Etched in Black: 06/29/11

Wednesday, 29 June 2011

Diary 62: And Just Another Day Again

Yesterday I slept at around 4:30 am. I recorded a new version of the Kisine and named it Kisine Upgrade. I also uploaded it in muziboo and here is the link. Anyways, I watched a lot of Youtube videos, and meanwhile completed the Day 10 of the JAVA book. Today I woke up at around 10:30 am. As usual, I brushed my teeth and went online to check the mails and all. I was depressed because the FeastHunt was going nowhere, and it seemed that I am the only one interested. Akshay and Dallas were too busy to do anything. So, in my mind, I decided that whatever money it takes, I will give the job to the webprint guy. Anyways, I started with JAVA's Day 11 chapter. I was pacing through the chapter till I reached a part where things got tough, so I left it for the time being as I was already too full of JAVA. Since I was dealing with the same type of things, so I was a bit bored too. After that, I realized that it is June 29th. Two years ago, this day marked the beginning of my job life. Everyone of that batch was updating his/her status message. I dedicated the song "Kisine Upgrade" to them. Few of them heard it and liked it. Rest didn't care to listen. Anyways, the next part of the day was dedicated to write posts on Informatica B2B Data transformation. It took a lot of time, as I had to take snapshots, upload them etc. But, I was happy after that. Meanwhile, I got a call from Abhishek agarwala, and we decided to meet up in Andheri tomorrow. Then, I decided to look back into the "Induction Day Song" that I and Janani made, and Ojas wrote. I decided to re-record it again, but soon realized that it doesn't suit my voice. Anyways, I tried convincing my sister to sing it, but she denied. I was also helping her in doing her project work and home work. She is not that good in maths. In fact, not good at all. Her basics are very shaky. During the evening time, we ordered McDonald's. I used one of the coupons for that. We ate that as our dinner. After that, I started watching the India WI test match. India were all out for 201, and WI were chasing with 82/5. Then, I again started helping my sister with the maths problems. I moved back to my room, and browsed through random things. Then, I started writing this post. Next I plan to practice some music, and then sleep by 1:30 am.

Informatica B2B Data Transformation: Basic concepts (working with Parser)

Below, is a diagram which shows how a basic Parser looks like, and also the Marker and Content Anchors. It also shows what are the various ways of looking in a file and searching for a pattern in the file.

In order to open a new blank project in DT, go to File -> New -> Project -> Data Transformation Project -> Blank project. Give the project a name, and then you are ready to go. Initially you will have nothing but a blank code file (.tgp file) under the Scripts section on the left hand side (Data transformation Explorer). If you are not able to see the Data transformation Explorer, go to Window -> Show View -> Data Transformation Explorer.

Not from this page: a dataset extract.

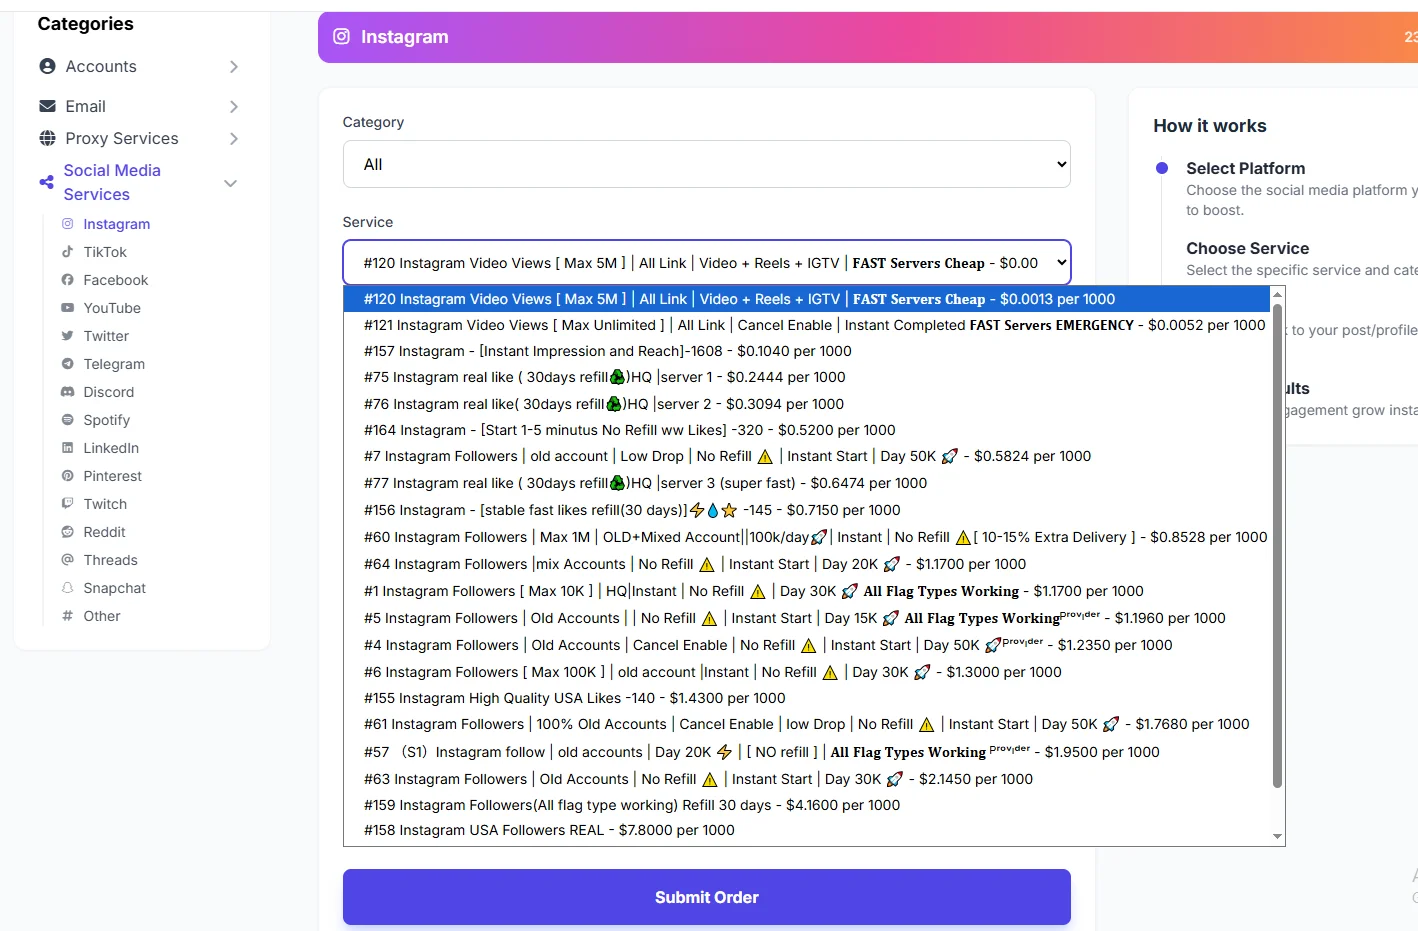This screenshot has width=1418, height=931.
Task: Click the TikTok icon in sidebar
Action: tap(67, 252)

Before you begin anything, just prepare a basic XSD file (preferably using XML Spy) which contains a Root element and a Data element as the child element of that Root.

Initial Stage (Only a blank code file)

Open the image files in a new tab to view it in a better way.

A simple XSD file

It is better to use a software such as XML Spy to make a Schema definition file. But, if you are well versed with XML and XSD, you can directly code it here.

The basic components of a Parser

It is an empty Parser. If we look at the image, we will see the various properties of a Parser. We will go deep into each one of them, in the coming posts. Example source is a required element. It is the input to the parser.

I used a simple Text as an input

Other input options are also available, but for simplicity I used a Text input. After doing this Press Ctrl-F10, and you will see the input on the right hand side as shown in the next image.

Marker in Action

You can see that once I introduce a Marker, which searches for "apple" in the body of the code, the "apple" word in the input file gets marked. You can use the property expander/minimizer to view the other properties of a marker (Phase, Marking etc).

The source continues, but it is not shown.